El último fue Peter Turner, un actor inglés desconocido casi 30 años más joven. Ella lo conoció en Inglaterra a finales de los años 70, en pleno declive artístico, retomando su actividad profesional en el teatro con “El Zoo de Cristal” (Tennessee Williams). Como curiosidad, en esta época intervino en el cine español con “Tarots” (1973) de José María Forqué, junto a Fernando Rey y Sue Lyon.

Años después de la muerte de Grahame, Peter Turner (Jamie Bell) escribió un libro sobre su relación sentimental, que forma la base de esta película. En él también describe la aparición del cáncer de mama poco después y, la triste muerte de Grahame.

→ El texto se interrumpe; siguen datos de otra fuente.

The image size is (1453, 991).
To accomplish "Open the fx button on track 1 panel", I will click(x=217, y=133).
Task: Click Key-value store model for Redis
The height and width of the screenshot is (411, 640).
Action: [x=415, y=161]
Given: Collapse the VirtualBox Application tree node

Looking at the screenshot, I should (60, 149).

Un actor en los inicios de su carrera conoce por casualidad a su vecina, una actriz que en su época fue uno de los rostros mas relucientes de Hollywood. Ella tenía 55 años y el tan solo 26, pero nada ni nadie pudo impedir, a pesar de la diferencia de años, que vivieran una verdadera historia de amor, un amor de película, una historia perfecta para haber sido el guion de una conmovedora novela, la cual hubiera servido de base para inmortalizar un drama romántico a la altura de aquellos que tan solo Hollywood era capaz de realizar.

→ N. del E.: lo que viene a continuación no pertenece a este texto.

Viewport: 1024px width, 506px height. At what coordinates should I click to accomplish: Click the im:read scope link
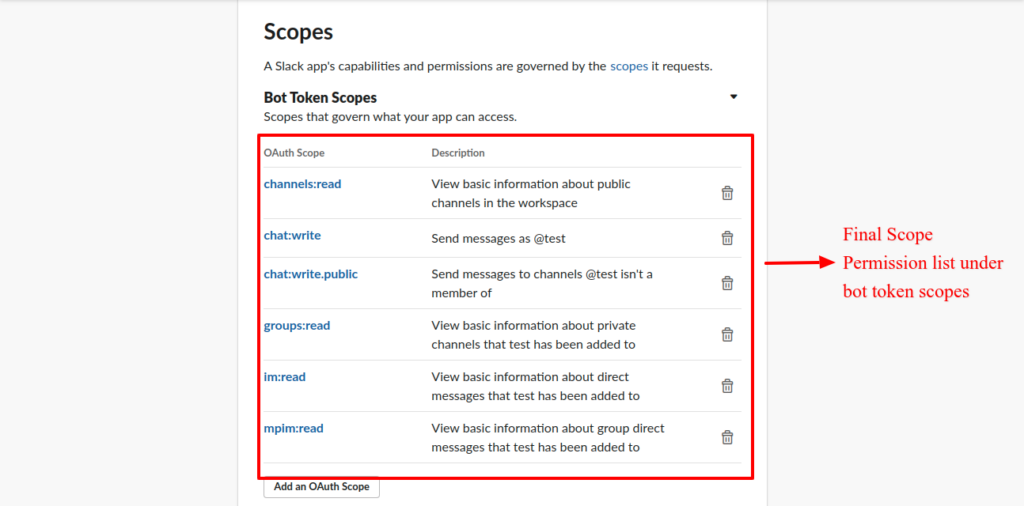(284, 377)
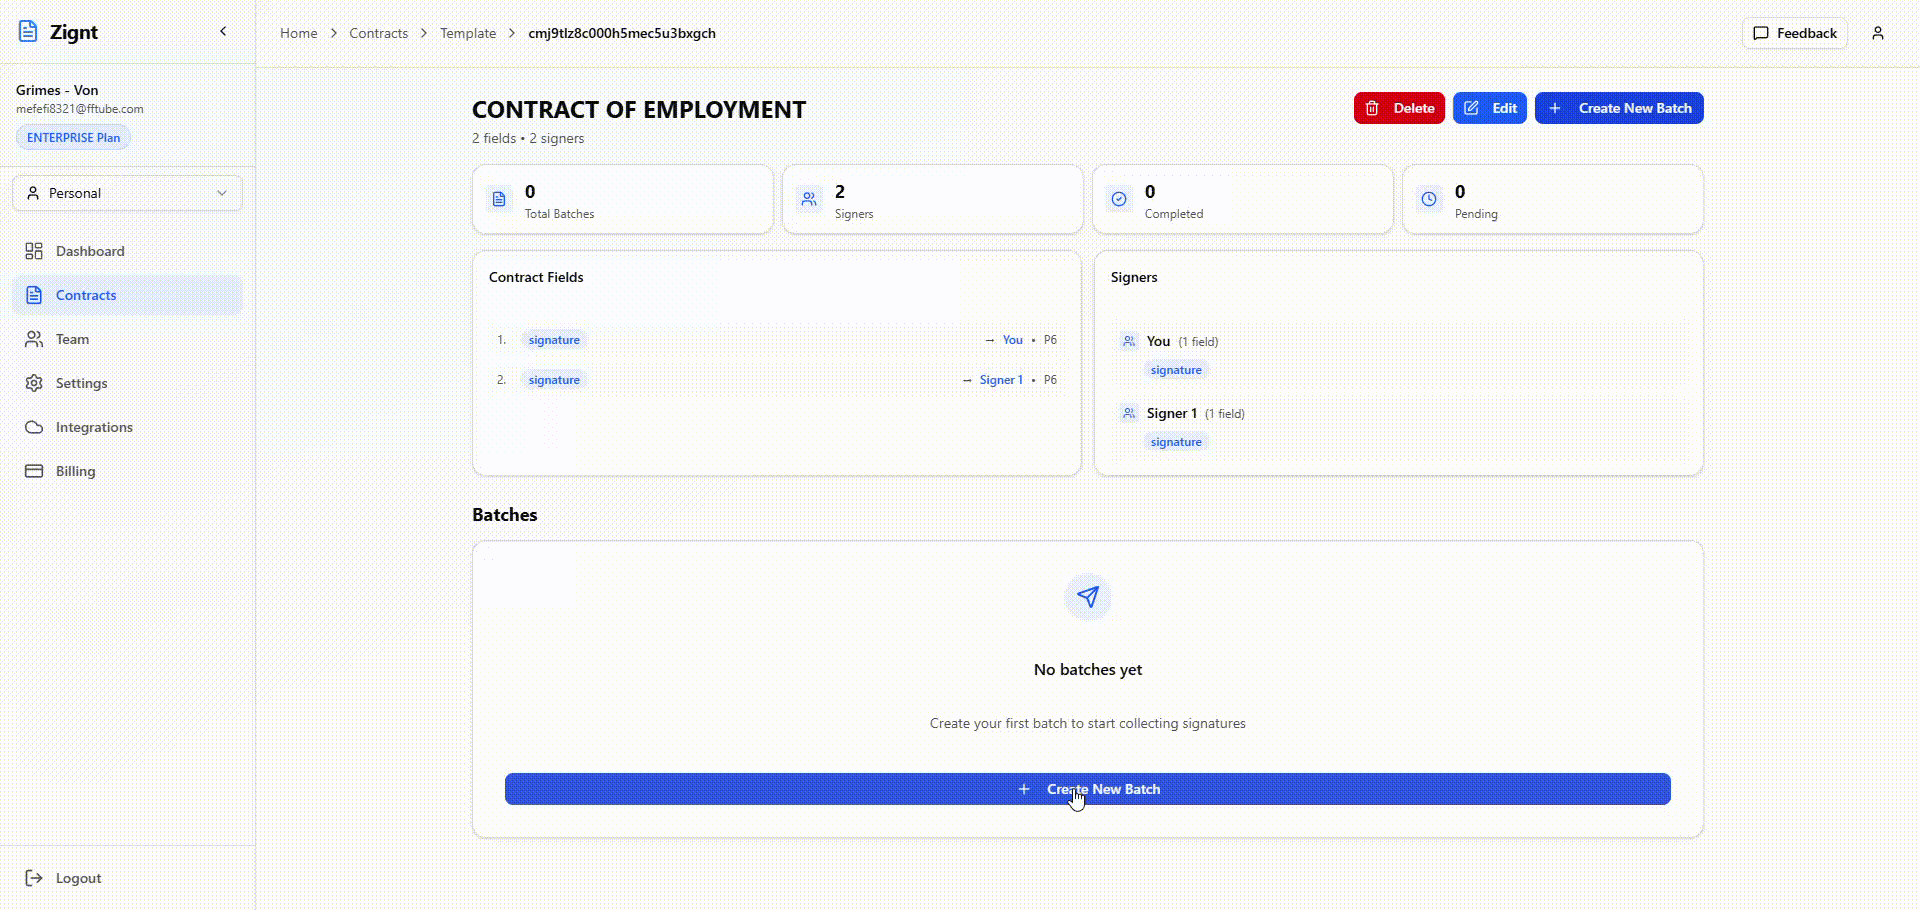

La adaptación de Paul McGuigan sobre los recuerdos de Peter Turner, está realizada de manera sutil e intencionada, cercana al espíritu de las películas de Hollywood de los años 40 y 50, en las que Gloria Grahame triunfó en el cine como mujer fatal. En la primera noche de Peter en Los Ángeles, los dos aparecen juntos en la playa contemplando el Océano Pacífico. La luz plateada de la luna reflejada en las suaves olas da un halo mágico a la escena. Por unos momentos, el espectador podrá sentir con la escena de los dos amantes estar ante una película de Frank Capra, Vincente Minelli o Elia Kazan. La vida imita el cine y, al mismo tiempo, es el cine dentro del cine.

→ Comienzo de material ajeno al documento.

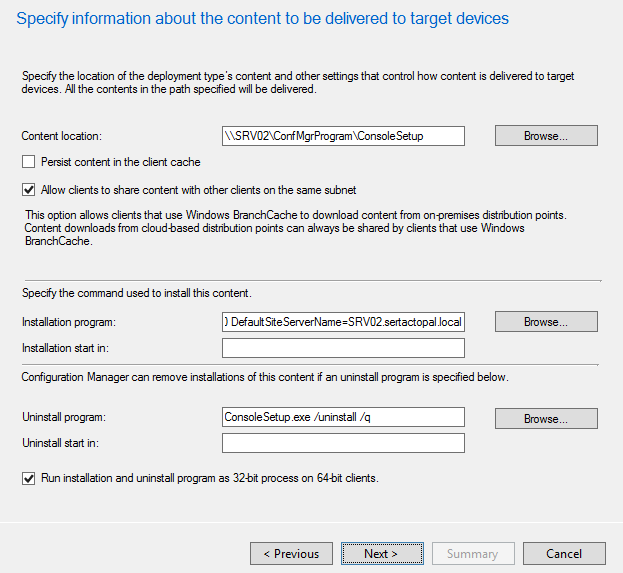
Task: Click the Windows BranchCache description paragraph
Action: pos(290,228)
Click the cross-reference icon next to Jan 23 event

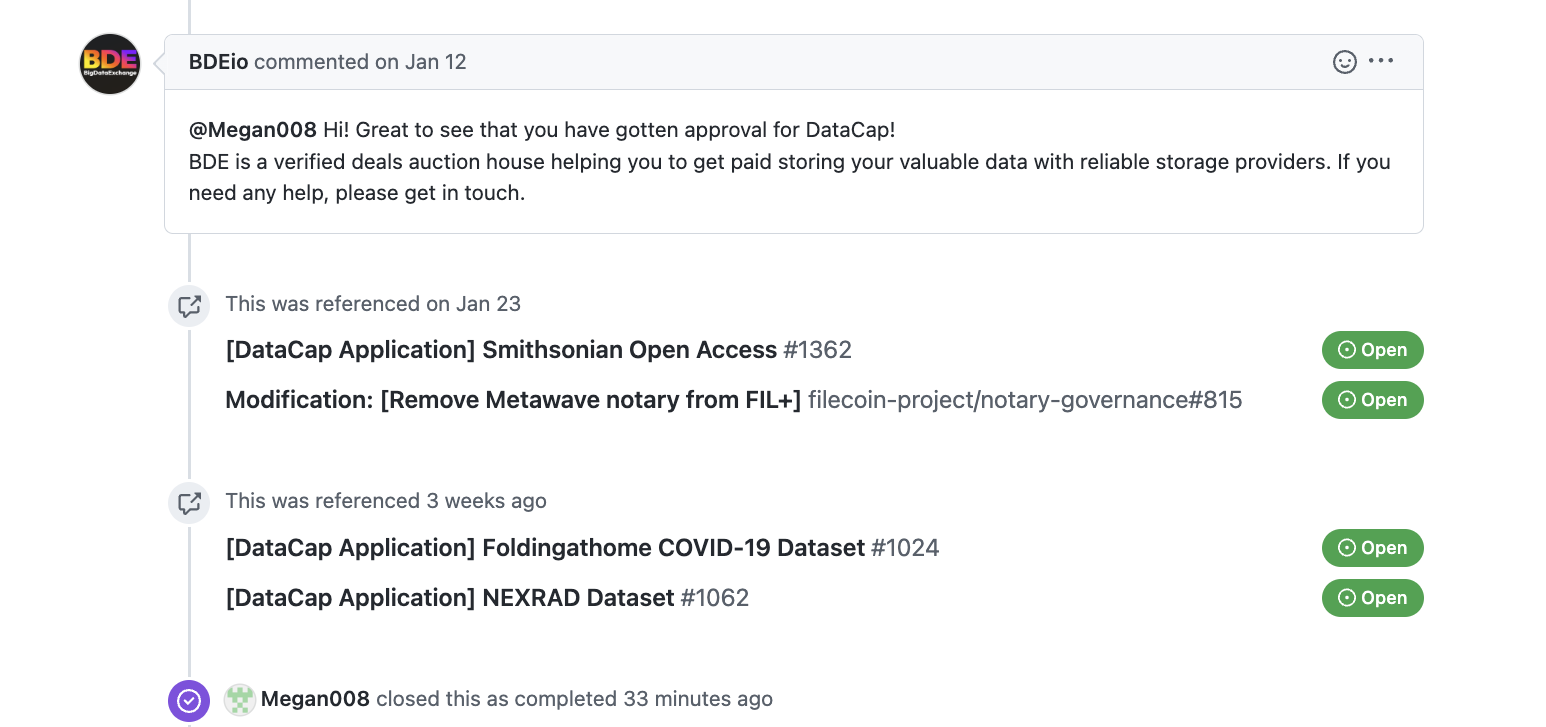coord(188,305)
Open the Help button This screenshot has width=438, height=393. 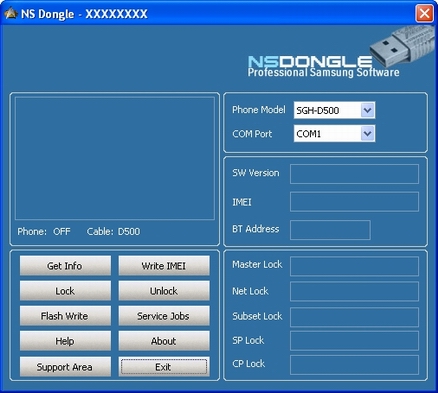pos(65,341)
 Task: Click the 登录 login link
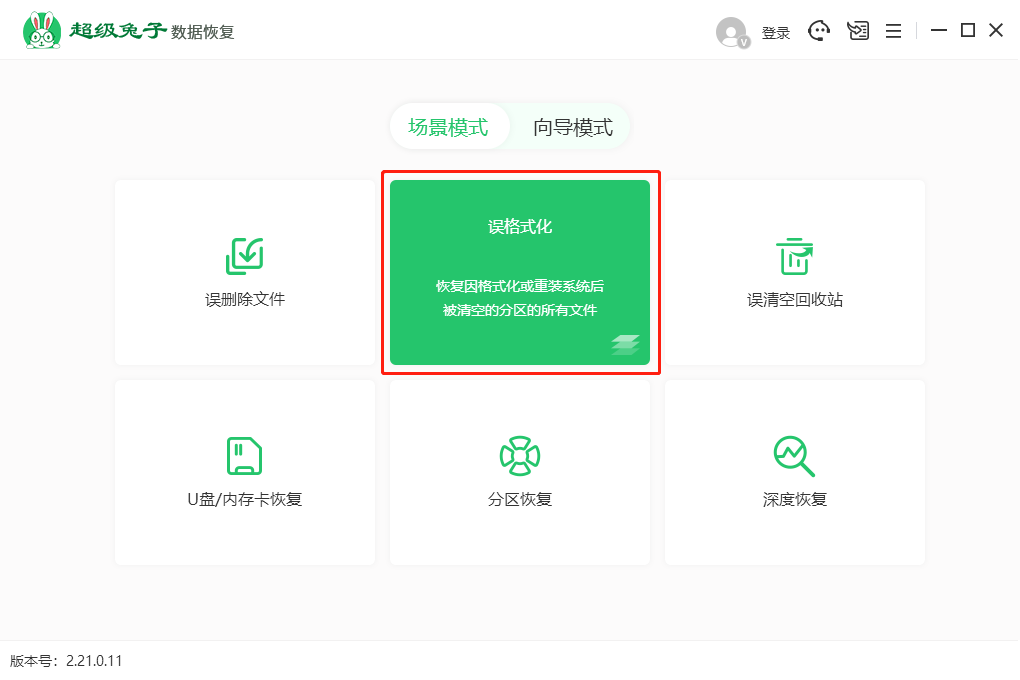click(776, 33)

El resultado es un pequeño y maravilloso homenaje al cine clásico de Hollywood con una más que excelente aportación de la actriz Annette Bening en el papel principal gracias a una brillante, temperamental y carismática interpretación. Bening está completamente entregada en su papel de una actriz todavía seductora que sufre cáncer de mama.

Una anciana inmadura, una estrella de cine caprichosa, con ganas de jugar continuamente, que le cuesta diferenciar entre la vida y el cine, entre el sentimiento real y la apariencia dramática continuamente. Una personalidad compleja y peculiar, a veces insufrible y agotadora, que lucha con su soledad y su gloria desvanecida.

Las Estrellas de Cine no mueren en Liverpool comienza con un encuentro sorpresa entre Peter Turner y Gloria Grahame, por lo que toda la historia está narrada desde la perspectiva de Peter a través de flashbacks. Estos flashbacks están intrincadamente entrelazados con la historia del presente, por lo que la película sigue siendo emocionante hasta el final. Casi imperceptiblemente, la película se desliza desde el presente hacia el pasado y viceversa. Los aposentos de la familia de Turner y los de Gloria en Londres están tan entrelazados como Estados Unidos e Inglaterra, Los Ángeles y Liverpool, o el cine y la realidad.

Paul McGuigan sabe perfectamente aplicar estas transiciones de una manera muy elegante, creativa y teatral. Como si los personajes pasaran caminando de una escena a otra a través de decorados continuos. Esto provoca una experiencia visual muy agradable. Las Estrellas de Cine no mueren en Liverpool es una historia fascinante, emotiva y conmovedora.